(Exercise brief) Print every line of the material below without changing anything.

Interface element records:
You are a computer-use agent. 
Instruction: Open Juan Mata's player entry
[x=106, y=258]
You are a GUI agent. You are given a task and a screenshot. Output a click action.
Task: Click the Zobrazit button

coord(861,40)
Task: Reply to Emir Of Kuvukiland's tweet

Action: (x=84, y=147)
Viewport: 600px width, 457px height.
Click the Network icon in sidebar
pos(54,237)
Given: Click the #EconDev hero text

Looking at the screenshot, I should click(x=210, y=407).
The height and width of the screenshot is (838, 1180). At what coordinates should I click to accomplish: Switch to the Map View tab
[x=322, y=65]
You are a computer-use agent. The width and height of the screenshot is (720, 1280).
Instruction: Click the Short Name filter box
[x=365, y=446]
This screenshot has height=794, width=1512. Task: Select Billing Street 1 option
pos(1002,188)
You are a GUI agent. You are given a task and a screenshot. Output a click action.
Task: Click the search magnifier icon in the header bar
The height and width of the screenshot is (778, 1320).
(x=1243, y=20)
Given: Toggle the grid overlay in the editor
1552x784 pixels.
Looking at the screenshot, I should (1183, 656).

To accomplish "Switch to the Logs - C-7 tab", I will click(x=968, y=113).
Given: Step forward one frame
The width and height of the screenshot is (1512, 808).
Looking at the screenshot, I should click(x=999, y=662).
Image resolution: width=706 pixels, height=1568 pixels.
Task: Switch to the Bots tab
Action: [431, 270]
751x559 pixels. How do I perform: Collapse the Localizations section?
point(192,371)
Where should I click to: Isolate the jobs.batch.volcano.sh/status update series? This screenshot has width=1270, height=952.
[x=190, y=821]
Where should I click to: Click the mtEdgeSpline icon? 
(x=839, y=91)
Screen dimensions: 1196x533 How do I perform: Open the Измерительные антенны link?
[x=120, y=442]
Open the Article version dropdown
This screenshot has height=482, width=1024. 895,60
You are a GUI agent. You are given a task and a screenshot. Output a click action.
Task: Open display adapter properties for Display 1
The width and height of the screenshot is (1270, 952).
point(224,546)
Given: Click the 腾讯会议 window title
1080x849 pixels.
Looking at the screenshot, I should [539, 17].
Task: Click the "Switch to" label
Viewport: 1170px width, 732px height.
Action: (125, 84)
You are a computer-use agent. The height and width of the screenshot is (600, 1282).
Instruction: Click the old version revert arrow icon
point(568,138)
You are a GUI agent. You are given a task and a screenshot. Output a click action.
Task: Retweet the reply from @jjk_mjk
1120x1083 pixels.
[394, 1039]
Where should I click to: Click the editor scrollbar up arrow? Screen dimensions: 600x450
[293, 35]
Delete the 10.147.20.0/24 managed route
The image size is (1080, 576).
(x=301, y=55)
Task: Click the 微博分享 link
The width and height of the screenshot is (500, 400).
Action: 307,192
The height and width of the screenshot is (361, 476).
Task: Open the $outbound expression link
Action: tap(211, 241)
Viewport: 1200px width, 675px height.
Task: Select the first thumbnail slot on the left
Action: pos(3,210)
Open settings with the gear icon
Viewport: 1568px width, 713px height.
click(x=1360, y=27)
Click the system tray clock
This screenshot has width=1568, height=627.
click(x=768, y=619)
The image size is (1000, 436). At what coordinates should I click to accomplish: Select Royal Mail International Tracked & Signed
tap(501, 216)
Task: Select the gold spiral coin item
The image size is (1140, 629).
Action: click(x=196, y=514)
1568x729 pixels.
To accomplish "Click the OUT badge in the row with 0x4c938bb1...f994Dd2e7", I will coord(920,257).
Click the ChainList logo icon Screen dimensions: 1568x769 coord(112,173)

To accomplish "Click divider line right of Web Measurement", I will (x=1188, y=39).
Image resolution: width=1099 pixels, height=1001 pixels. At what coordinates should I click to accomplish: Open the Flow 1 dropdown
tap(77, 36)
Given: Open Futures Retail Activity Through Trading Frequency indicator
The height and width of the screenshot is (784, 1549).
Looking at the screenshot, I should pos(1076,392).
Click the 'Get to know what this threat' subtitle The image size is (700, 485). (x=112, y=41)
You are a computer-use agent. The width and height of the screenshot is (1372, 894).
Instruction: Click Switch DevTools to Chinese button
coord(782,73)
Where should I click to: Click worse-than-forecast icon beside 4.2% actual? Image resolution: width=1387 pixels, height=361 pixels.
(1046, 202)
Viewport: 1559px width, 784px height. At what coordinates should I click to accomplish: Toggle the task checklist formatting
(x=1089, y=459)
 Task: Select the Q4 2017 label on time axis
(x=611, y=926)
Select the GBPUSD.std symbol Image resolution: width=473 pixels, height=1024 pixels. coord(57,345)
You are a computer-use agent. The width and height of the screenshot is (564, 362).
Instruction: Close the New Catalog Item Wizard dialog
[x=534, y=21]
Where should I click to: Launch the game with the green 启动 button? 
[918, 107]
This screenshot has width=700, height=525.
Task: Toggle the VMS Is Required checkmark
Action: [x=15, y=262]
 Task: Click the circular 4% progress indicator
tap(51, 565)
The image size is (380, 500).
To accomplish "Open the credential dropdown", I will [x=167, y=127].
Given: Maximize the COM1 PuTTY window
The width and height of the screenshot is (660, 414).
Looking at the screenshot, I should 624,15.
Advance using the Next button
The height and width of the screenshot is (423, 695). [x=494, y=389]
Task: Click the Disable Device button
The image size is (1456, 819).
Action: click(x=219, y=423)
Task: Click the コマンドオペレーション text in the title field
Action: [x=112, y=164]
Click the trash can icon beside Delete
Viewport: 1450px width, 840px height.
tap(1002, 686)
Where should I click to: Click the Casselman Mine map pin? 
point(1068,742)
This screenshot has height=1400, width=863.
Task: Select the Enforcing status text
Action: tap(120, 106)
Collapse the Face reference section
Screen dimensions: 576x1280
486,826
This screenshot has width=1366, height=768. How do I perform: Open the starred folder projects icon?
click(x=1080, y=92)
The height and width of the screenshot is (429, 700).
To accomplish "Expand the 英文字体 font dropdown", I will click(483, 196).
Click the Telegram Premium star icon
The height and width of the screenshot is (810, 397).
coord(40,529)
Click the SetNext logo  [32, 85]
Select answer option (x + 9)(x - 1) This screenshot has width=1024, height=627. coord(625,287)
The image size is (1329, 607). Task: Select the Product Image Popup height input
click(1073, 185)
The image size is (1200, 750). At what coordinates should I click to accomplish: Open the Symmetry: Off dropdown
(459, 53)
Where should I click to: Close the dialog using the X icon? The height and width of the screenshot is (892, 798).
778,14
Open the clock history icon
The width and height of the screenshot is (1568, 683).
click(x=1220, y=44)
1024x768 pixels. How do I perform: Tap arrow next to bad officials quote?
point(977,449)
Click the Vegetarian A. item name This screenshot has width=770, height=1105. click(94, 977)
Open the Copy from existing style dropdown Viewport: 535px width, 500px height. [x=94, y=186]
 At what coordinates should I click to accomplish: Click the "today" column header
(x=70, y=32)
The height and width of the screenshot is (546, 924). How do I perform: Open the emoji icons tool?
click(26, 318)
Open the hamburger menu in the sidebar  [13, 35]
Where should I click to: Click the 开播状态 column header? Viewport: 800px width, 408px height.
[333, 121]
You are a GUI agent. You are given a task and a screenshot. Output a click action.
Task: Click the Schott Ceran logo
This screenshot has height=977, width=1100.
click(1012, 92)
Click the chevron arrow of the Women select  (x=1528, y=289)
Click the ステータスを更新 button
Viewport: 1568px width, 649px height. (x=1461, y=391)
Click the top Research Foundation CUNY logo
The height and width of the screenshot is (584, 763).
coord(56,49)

(Worked solution)
You are a computer-use agent. 
Instruction: Open Juan Mata's player entry
[x=106, y=258]
You are a GUI agent. You are given a task and a screenshot. Output a click action.
Task: Click the Zobrazit button

coord(861,40)
Task: Reply to Emir Of Kuvukiland's tweet

Action: (x=84, y=147)
Viewport: 600px width, 457px height.
Click the Network icon in sidebar
pos(54,237)
Given: Click the #EconDev hero text

Looking at the screenshot, I should click(x=210, y=407).
The height and width of the screenshot is (838, 1180). At what coordinates should I click to accomplish: Switch to the Map View tab
[x=322, y=65]
You are a computer-use agent. The width and height of the screenshot is (720, 1280).
Instruction: Click the Short Name filter box
[x=365, y=446]
This screenshot has height=794, width=1512. Task: Select Billing Street 1 option
pos(1002,188)
You are a GUI agent. You are given a task and a screenshot. Output a click action.
Task: Click the search magnifier icon in the header bar
The height and width of the screenshot is (778, 1320).
(x=1243, y=20)
Given: Toggle the grid overlay in the editor
1552x784 pixels.
Looking at the screenshot, I should (1183, 656).

To accomplish "Switch to the Logs - C-7 tab", I will click(x=968, y=113).
Given: Step forward one frame
The width and height of the screenshot is (1512, 808).
Looking at the screenshot, I should click(x=999, y=662).
Image resolution: width=706 pixels, height=1568 pixels.
Task: Switch to the Bots tab
Action: [431, 270]
751x559 pixels. How do I perform: Collapse the Localizations section?
point(192,371)
Where should I click to: Isolate the jobs.batch.volcano.sh/status update series? This screenshot has width=1270, height=952.
[x=190, y=821]
Where should I click to: Click the mtEdgeSpline icon? 
(x=839, y=91)
Screen dimensions: 1196x533 How do I perform: Open the Измерительные антенны link?
[x=120, y=442]
Open the Article version dropdown
This screenshot has height=482, width=1024. 895,60
You are a GUI agent. You are given a task and a screenshot. Output a click action.
Task: Open display adapter properties for Display 1
The width and height of the screenshot is (1270, 952).
point(224,546)
Given: Click the 腾讯会议 window title
1080x849 pixels.
Looking at the screenshot, I should [539, 17].
Task: Click the "Switch to" label
Viewport: 1170px width, 732px height.
Action: (125, 84)
You are a computer-use agent. The height and width of the screenshot is (600, 1282).
Instruction: Click the old version revert arrow icon
point(568,138)
You are a GUI agent. You are given a task and a screenshot. Output a click action.
Task: Retweet the reply from @jjk_mjk
1120x1083 pixels.
[394, 1039]
Where should I click to: Click the editor scrollbar up arrow? Screen dimensions: 600x450
[293, 35]
Delete the 10.147.20.0/24 managed route
The image size is (1080, 576).
(x=301, y=55)
Task: Click the 微博分享 link
The width and height of the screenshot is (500, 400).
Action: 307,192
The height and width of the screenshot is (361, 476).
Task: Open the $outbound expression link
Action: tap(211, 241)
Viewport: 1200px width, 675px height.
Task: Select the first thumbnail slot on the left
Action: pos(3,210)
Open settings with the gear icon
Viewport: 1568px width, 713px height.
click(x=1360, y=27)
Click the system tray clock
This screenshot has width=1568, height=627.
click(x=768, y=619)
The image size is (1000, 436). At what coordinates should I click to accomplish: Select Royal Mail International Tracked & Signed
tap(501, 216)
Task: Select the gold spiral coin item
The image size is (1140, 629).
Action: click(x=196, y=514)
1568x729 pixels.
To accomplish "Click the OUT badge in the row with 0x4c938bb1...f994Dd2e7", I will coord(920,257).
Click the ChainList logo icon Screen dimensions: 1568x769 coord(112,173)

To accomplish "Click divider line right of Web Measurement", I will (x=1188, y=39).
Image resolution: width=1099 pixels, height=1001 pixels. At what coordinates should I click to accomplish: Open the Flow 1 dropdown
tap(77, 36)
Given: Open Futures Retail Activity Through Trading Frequency indicator
The height and width of the screenshot is (784, 1549).
Looking at the screenshot, I should pos(1076,392).
Click the 'Get to know what this threat' subtitle The image size is (700, 485). (x=112, y=41)
You are a computer-use agent. The width and height of the screenshot is (1372, 894).
Instruction: Click Switch DevTools to Chinese button
coord(782,73)
Where should I click to: Click worse-than-forecast icon beside 4.2% actual? Image resolution: width=1387 pixels, height=361 pixels.
(1046, 202)
Viewport: 1559px width, 784px height. At what coordinates should I click to accomplish: Toggle the task checklist formatting
(x=1089, y=459)
 Task: Select the Q4 2017 label on time axis
(x=611, y=926)
Select the GBPUSD.std symbol Image resolution: width=473 pixels, height=1024 pixels. coord(57,345)
You are a computer-use agent. The width and height of the screenshot is (564, 362).
Instruction: Close the New Catalog Item Wizard dialog
[x=534, y=21]
Where should I click to: Launch the game with the green 启动 button? 
[918, 107]
This screenshot has width=700, height=525.
Task: Toggle the VMS Is Required checkmark
Action: [x=15, y=262]
 Task: Click the circular 4% progress indicator
tap(51, 565)
The image size is (380, 500).
To accomplish "Open the credential dropdown", I will [x=167, y=127].
Given: Maximize the COM1 PuTTY window
The width and height of the screenshot is (660, 414).
Looking at the screenshot, I should 624,15.
Advance using the Next button
The height and width of the screenshot is (423, 695). [x=494, y=389]
Task: Click the Disable Device button
The image size is (1456, 819).
Action: click(x=219, y=423)
Task: Click the コマンドオペレーション text in the title field
Action: [x=112, y=164]
Click the trash can icon beside Delete
Viewport: 1450px width, 840px height.
tap(1002, 686)
Where should I click to: Click the Casselman Mine map pin? 
point(1068,742)
This screenshot has height=1400, width=863.
Task: Select the Enforcing status text
Action: tap(120, 106)
Collapse the Face reference section
Screen dimensions: 576x1280
486,826
This screenshot has width=1366, height=768. How do I perform: Open the starred folder projects icon?
click(x=1080, y=92)
The height and width of the screenshot is (429, 700).
To accomplish "Expand the 英文字体 font dropdown", I will click(483, 196).
Click the Telegram Premium star icon
The height and width of the screenshot is (810, 397).
coord(40,529)
Click the SetNext logo  [32, 85]
Select answer option (x + 9)(x - 1) This screenshot has width=1024, height=627. coord(625,287)
The image size is (1329, 607). Task: Select the Product Image Popup height input
click(1073, 185)
The image size is (1200, 750). At what coordinates should I click to accomplish: Open the Symmetry: Off dropdown
(459, 53)
Where should I click to: Close the dialog using the X icon? The height and width of the screenshot is (892, 798).
778,14
Open the clock history icon
The width and height of the screenshot is (1568, 683).
click(x=1220, y=44)
1024x768 pixels. How do I perform: Tap arrow next to bad officials quote?
point(977,449)
Click the Vegetarian A. item name This screenshot has width=770, height=1105. click(94, 977)
Open the Copy from existing style dropdown Viewport: 535px width, 500px height. [x=94, y=186]
 At what coordinates should I click to accomplish: Click the "today" column header
(x=70, y=32)
The height and width of the screenshot is (546, 924). How do I perform: Open the emoji icons tool?
click(26, 318)
Open the hamburger menu in the sidebar  [13, 35]
Where should I click to: Click the 开播状态 column header? Viewport: 800px width, 408px height.
[333, 121]
You are a GUI agent. You are given a task and a screenshot. Output a click action.
Task: Click the Schott Ceran logo
This screenshot has height=977, width=1100.
click(1012, 92)
Click the chevron arrow of the Women select  (x=1528, y=289)
Click the ステータスを更新 button
Viewport: 1568px width, 649px height. (x=1461, y=391)
Click the top Research Foundation CUNY logo
The height and width of the screenshot is (584, 763).
coord(56,49)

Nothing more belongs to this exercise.